■ Selected extract:
>> START

In an attempt to avoid accountability by making sure there was no paper trail, Pruitt chose not to pick board members from a shortlist prepared by career staff, as is required. Instead he held in-person meetings with staff who offered their suggestions, leaving no evidence of who staff thought was most qualified versus who Pruitt actually picked.
On Wednesday at 10am the hits will keep coming, with the House Science Committee’s Investigations and Oversight and Research and Technology subcommittees convening a hearing on “Science Integrity in Federal Agencies.” Given that the Trump administration is repeatedly getting struck down in court because of existing science integrity laws, this otherwise wonky subject area has taken on some real-world public health importance.
Yet again, turning to E&E for more details, it looks like this hearing will deal with the "Scientific Integrity Act,” a piece of legislation introduced back in March by Rep. Paul Tonko (D-N.Y.). According to a fact sheet from the Rep’s office, the bill would strengthen, formalize and standardize existing federal standards for science that stave off the sorts of politically-driven distortions we’ve seen from the Trump administration, a point punctuated by the fact sheet’s conclusion that “There is no such thing as an ‘alternative fact’”.
Finally, a hearing about “modernizing and securing” the country’s power grid at the House Science Subcommittee on Energy will be held tomorrow at 2pm. Witnesses are from the DOE, National Renewable Energy Lab, the Energy Storage Association and the Advanced Energy Management Alliance.
Though it’s the last of these five hearings, managing an increasingly distributed and renewable grid is critical for a clean energy economy, so it’s probably worth tuning in to this electrifying discussion…
If, of course, you still have the energy!

>> END

■ Required work: Can you copy the passage on congressional hearings word for word, starting with "Finally, a hearing" and going on through "have the energy!"? The records below have no connection to the passage on congressional hearings.

■ Entries supplied:
>> START

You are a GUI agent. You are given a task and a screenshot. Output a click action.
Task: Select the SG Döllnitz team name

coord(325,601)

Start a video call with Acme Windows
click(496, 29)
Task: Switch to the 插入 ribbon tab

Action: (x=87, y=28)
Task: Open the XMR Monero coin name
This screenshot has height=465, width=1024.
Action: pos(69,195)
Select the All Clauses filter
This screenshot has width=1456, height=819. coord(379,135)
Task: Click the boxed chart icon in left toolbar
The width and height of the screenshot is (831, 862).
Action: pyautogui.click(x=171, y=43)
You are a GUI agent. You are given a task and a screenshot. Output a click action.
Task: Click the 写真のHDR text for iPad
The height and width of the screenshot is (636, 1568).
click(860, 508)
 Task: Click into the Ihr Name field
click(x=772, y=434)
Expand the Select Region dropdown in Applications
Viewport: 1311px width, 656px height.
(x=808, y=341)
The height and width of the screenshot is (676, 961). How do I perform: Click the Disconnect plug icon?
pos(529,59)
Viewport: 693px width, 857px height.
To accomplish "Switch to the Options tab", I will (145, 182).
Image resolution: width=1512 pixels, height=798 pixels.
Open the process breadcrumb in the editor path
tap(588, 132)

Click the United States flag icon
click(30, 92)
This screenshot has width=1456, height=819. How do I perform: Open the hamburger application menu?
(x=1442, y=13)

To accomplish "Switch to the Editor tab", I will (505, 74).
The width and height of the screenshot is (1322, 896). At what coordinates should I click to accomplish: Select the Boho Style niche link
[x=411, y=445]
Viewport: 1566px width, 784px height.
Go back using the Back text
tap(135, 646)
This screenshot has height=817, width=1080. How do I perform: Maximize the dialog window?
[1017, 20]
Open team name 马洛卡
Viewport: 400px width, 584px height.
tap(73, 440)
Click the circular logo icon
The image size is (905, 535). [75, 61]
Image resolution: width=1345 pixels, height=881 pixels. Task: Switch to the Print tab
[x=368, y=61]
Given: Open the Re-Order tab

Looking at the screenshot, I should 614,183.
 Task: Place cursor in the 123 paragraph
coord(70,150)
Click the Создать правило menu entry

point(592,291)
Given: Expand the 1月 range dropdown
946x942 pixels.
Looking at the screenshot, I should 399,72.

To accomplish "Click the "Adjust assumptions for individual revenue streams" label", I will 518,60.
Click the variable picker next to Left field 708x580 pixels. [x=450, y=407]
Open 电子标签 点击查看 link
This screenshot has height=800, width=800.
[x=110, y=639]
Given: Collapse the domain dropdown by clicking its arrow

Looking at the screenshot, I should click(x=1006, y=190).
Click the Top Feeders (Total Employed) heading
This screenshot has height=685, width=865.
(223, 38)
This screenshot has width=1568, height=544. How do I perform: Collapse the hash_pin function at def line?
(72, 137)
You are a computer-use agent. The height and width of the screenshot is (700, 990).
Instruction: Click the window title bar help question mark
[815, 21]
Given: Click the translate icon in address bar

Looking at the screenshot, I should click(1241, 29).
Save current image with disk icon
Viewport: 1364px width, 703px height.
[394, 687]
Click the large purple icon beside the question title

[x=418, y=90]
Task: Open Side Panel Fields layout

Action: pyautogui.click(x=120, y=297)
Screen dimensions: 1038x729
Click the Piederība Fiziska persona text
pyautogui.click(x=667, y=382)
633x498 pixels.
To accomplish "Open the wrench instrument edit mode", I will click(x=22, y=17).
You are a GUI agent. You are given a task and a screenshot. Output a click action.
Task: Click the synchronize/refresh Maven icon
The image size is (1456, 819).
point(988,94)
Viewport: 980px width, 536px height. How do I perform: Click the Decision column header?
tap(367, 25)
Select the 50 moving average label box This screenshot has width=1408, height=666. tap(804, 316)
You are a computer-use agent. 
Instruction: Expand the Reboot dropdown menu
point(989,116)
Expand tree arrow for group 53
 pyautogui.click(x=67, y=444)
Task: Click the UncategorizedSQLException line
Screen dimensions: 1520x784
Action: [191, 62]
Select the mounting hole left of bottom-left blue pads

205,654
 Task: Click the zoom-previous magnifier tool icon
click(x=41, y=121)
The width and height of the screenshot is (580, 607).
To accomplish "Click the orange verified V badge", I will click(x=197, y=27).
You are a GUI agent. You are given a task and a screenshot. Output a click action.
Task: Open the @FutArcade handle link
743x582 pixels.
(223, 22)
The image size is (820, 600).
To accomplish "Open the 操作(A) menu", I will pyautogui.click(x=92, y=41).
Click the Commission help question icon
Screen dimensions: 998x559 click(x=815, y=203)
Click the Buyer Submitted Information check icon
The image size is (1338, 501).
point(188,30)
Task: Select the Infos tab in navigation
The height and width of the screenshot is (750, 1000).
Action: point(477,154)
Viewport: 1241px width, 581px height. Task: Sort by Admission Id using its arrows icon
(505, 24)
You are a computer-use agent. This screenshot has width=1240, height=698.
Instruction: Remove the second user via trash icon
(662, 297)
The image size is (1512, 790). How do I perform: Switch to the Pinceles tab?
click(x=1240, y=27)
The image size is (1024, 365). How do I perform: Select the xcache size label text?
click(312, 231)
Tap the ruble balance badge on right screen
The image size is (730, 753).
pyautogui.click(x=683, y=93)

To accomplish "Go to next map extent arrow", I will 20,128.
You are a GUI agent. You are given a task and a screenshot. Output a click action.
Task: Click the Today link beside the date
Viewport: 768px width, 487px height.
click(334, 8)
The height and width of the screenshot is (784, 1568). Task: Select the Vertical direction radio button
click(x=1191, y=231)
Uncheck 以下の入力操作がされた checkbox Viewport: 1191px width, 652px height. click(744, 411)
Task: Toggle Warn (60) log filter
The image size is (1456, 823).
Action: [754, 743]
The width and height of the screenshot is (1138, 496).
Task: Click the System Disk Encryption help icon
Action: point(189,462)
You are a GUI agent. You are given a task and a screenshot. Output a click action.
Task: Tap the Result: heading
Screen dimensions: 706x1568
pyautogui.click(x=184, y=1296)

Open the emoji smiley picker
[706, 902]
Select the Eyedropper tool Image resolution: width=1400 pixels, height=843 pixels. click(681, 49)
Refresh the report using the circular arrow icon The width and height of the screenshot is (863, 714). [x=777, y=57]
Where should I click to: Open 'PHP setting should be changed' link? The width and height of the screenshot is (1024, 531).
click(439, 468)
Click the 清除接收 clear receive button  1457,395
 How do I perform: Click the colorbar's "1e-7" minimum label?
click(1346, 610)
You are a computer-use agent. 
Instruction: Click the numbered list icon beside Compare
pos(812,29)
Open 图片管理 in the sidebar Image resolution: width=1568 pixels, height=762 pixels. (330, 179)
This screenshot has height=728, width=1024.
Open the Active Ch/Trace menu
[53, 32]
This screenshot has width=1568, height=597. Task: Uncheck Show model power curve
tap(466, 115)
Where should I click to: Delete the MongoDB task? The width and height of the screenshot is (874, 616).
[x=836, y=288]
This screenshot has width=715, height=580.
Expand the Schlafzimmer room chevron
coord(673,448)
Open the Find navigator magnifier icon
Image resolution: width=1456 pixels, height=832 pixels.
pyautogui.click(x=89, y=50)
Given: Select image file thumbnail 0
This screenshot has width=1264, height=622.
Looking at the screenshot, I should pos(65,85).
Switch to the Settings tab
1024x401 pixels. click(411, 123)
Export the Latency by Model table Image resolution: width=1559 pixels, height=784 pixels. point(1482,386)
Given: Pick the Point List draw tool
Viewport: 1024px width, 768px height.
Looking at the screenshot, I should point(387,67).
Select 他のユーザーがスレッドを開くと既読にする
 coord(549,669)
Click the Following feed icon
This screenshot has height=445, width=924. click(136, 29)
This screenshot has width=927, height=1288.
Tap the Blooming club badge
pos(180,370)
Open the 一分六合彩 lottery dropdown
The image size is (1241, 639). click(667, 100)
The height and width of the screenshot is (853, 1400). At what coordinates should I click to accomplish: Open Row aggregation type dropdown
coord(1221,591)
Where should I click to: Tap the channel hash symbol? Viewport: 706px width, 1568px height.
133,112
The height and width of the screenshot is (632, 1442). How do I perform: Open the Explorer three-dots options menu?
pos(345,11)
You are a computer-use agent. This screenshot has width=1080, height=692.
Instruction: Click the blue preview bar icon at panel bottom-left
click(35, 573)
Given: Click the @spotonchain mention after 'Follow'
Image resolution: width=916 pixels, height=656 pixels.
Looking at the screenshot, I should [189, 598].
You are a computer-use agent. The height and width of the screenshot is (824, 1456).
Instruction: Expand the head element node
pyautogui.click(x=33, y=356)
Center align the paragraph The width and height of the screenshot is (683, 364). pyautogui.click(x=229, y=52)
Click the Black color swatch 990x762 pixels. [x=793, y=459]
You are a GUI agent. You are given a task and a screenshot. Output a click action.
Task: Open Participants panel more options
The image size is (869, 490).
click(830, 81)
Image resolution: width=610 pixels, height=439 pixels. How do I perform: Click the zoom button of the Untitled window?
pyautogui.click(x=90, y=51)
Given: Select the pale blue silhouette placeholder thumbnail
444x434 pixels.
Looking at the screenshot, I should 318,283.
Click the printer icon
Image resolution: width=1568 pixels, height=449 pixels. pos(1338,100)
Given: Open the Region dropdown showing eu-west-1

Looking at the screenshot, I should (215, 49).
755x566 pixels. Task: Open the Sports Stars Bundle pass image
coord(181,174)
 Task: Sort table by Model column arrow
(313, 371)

>> END

■ Problem solution:
Finally, a hearing about “modernizing and securing” the country’s power grid at the House Science Subcommittee on Energy will be held tomorrow at 2pm. Witnesses are from the DOE, National Renewable Energy Lab, the Energy Storage Association and the Advanced Energy Management Alliance.
Though it’s the last of these five hearings, managing an increasingly distributed and renewable grid is critical for a clean energy economy, so it’s probably worth tuning in to this electrifying discussion…
If, of course, you still have the energy!